═════ Dataset ═════

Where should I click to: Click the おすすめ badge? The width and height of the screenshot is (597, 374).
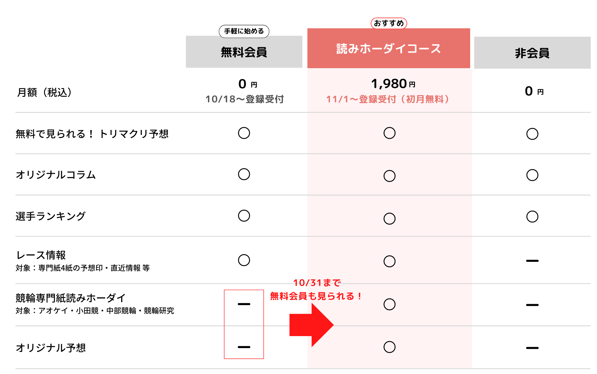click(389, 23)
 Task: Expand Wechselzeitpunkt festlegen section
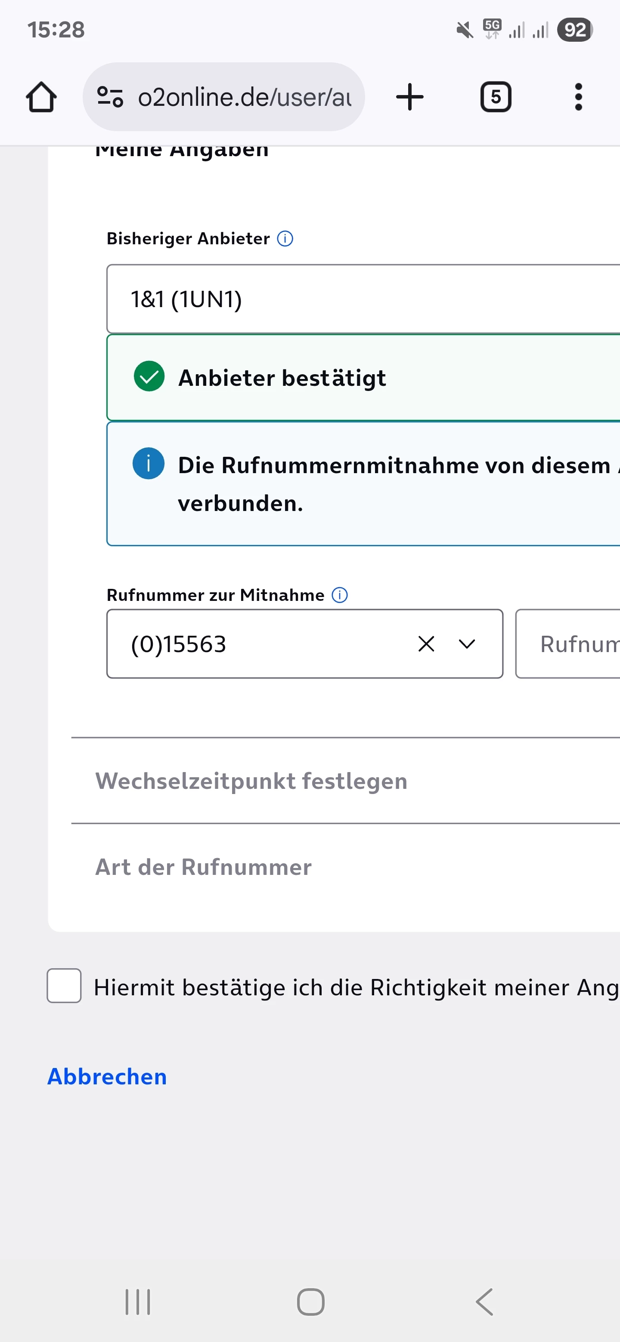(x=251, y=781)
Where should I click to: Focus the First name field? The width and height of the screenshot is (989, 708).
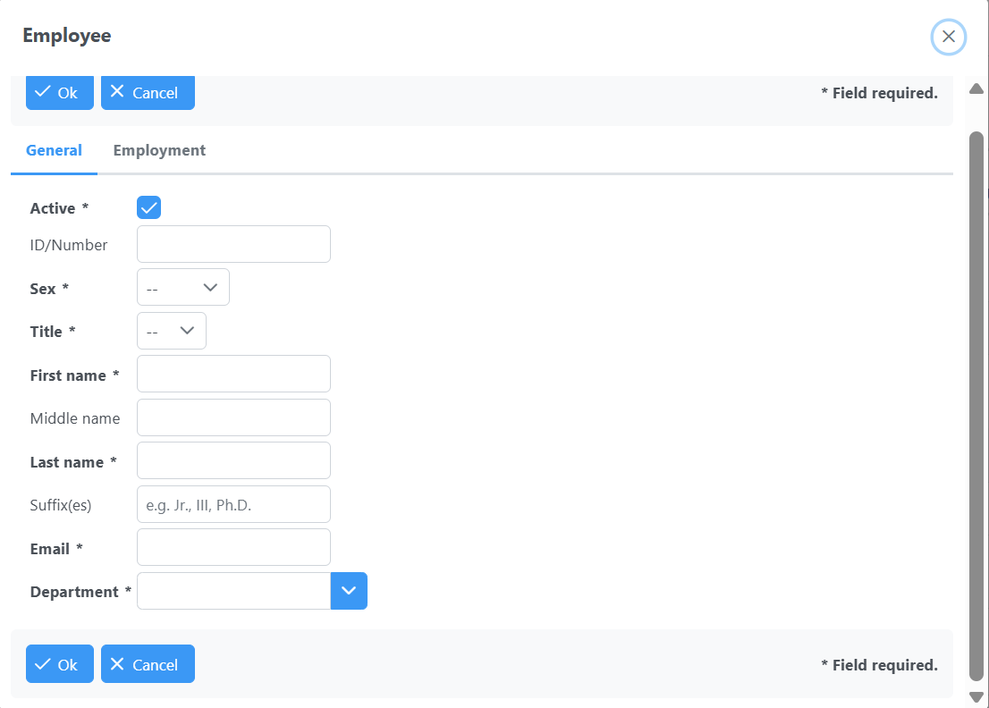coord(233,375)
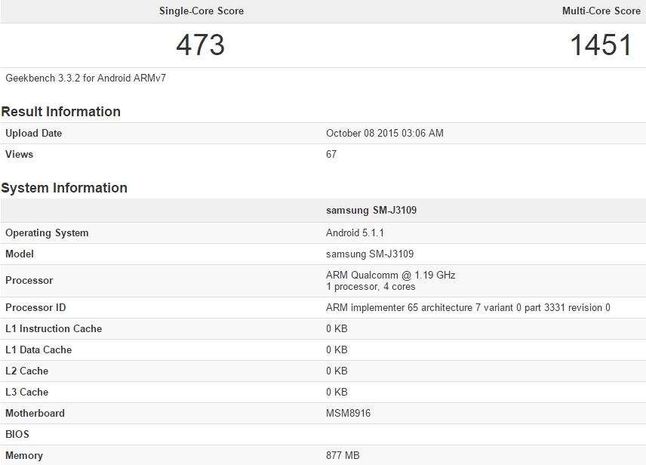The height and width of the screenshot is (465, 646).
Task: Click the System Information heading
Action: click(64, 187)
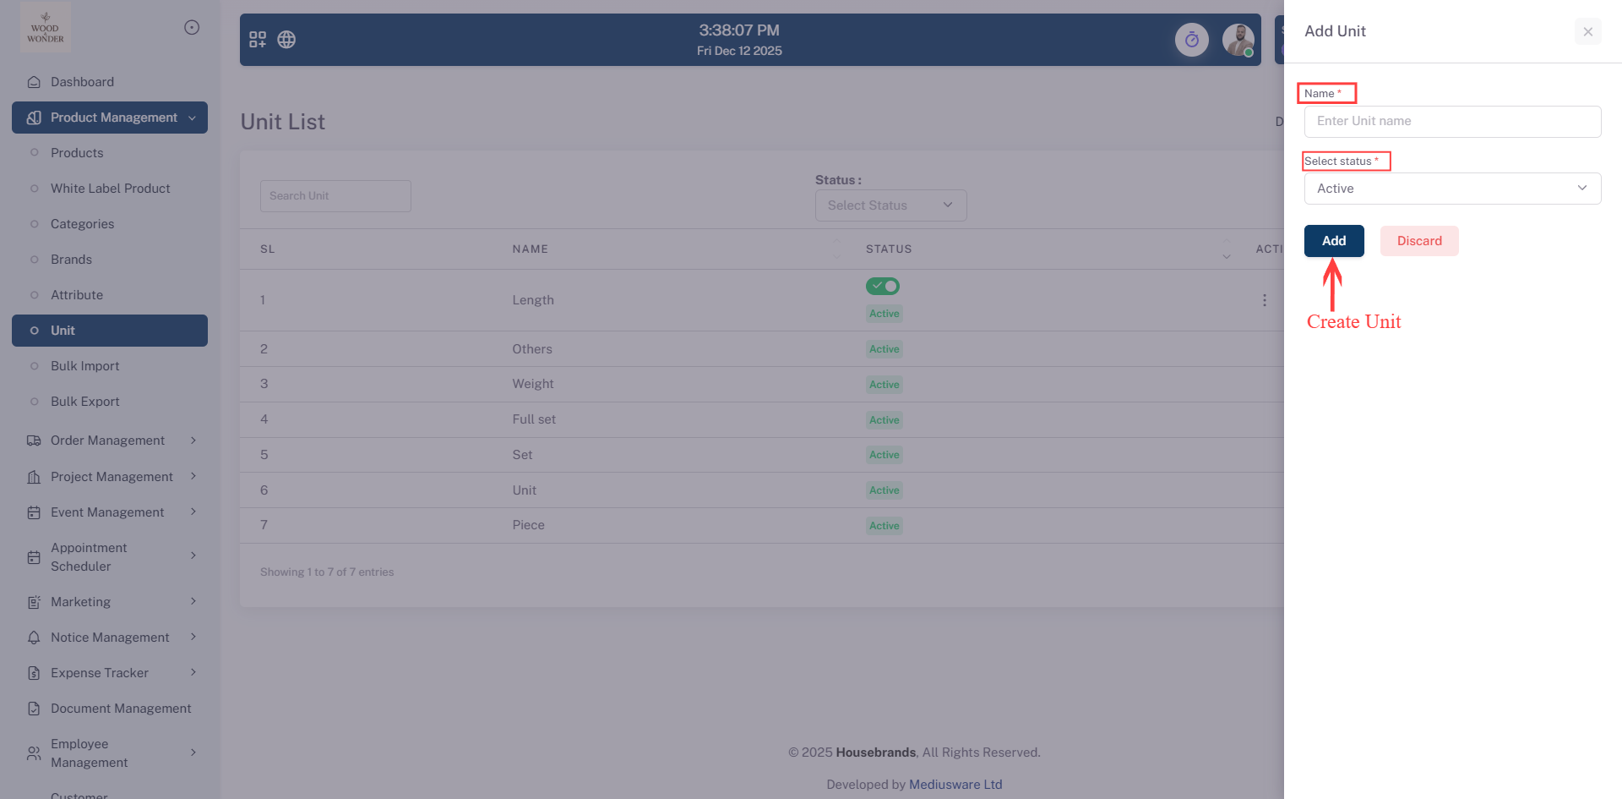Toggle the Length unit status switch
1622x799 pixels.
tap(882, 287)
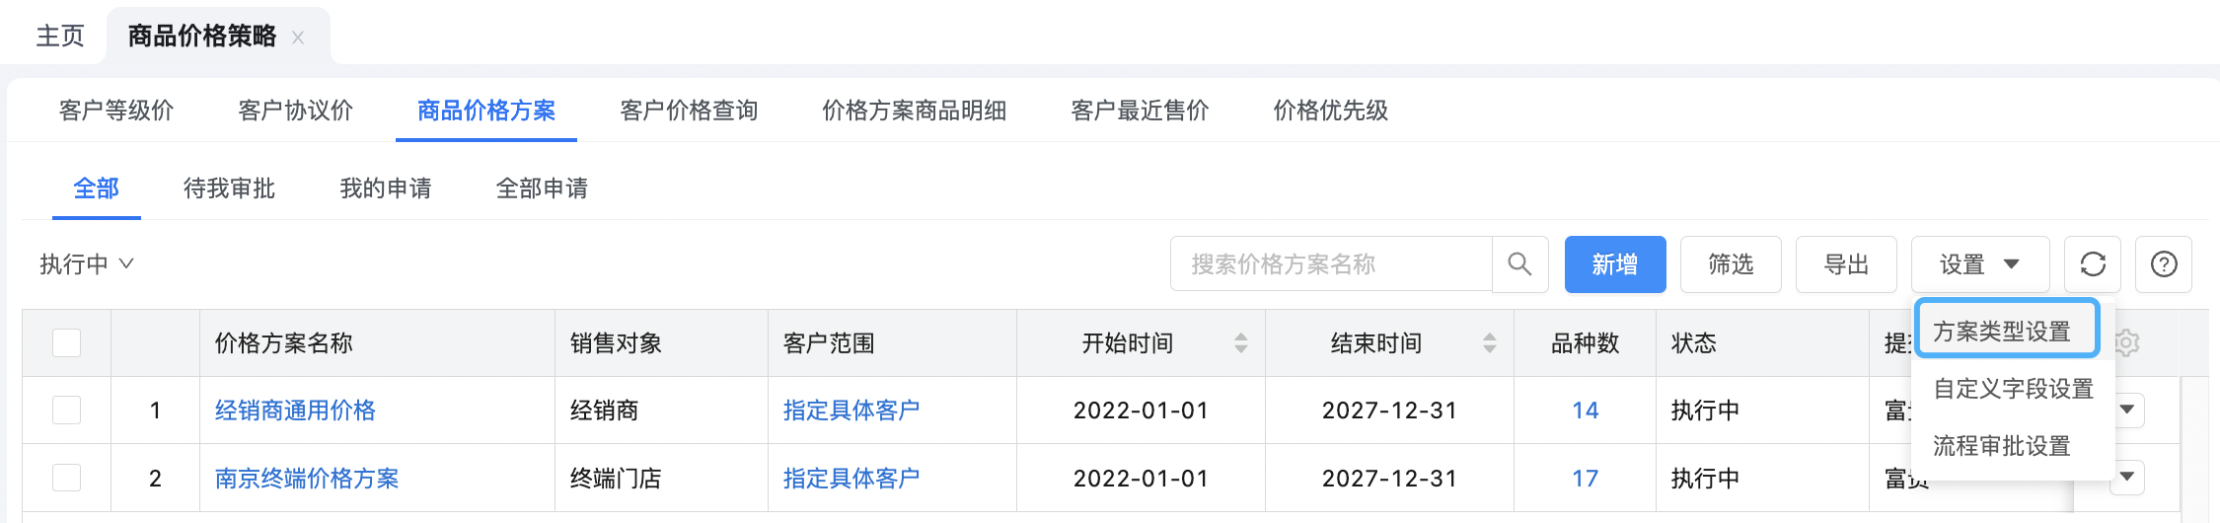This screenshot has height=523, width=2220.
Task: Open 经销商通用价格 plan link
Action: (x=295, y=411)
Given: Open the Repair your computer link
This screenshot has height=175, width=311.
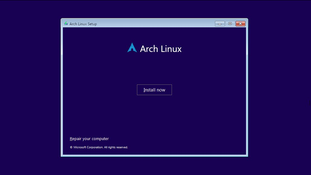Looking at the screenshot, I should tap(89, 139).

═════

Your reply should be the full data above, copied exactly, with no pictures in it.

**Task output:**
Where should I click to: Click the おすすめ badge? The width and height of the screenshot is (597, 374).
click(389, 23)
 Task: Expand Wechselzeitpunkt festlegen section
(x=251, y=781)
Where should I click to: Focus the First name field? The width and height of the screenshot is (989, 708).
coord(233,375)
The height and width of the screenshot is (465, 646).
Task: Click the System Information heading
Action: click(64, 187)
Toggle the Length unit status switch
1622x799 pixels.
tap(882, 287)
This screenshot has height=523, width=2220.
Task: Open 经销商通用价格 plan link
Action: (x=295, y=411)
Given: Open the Repair your computer link
This screenshot has height=175, width=311.
Looking at the screenshot, I should tap(89, 139).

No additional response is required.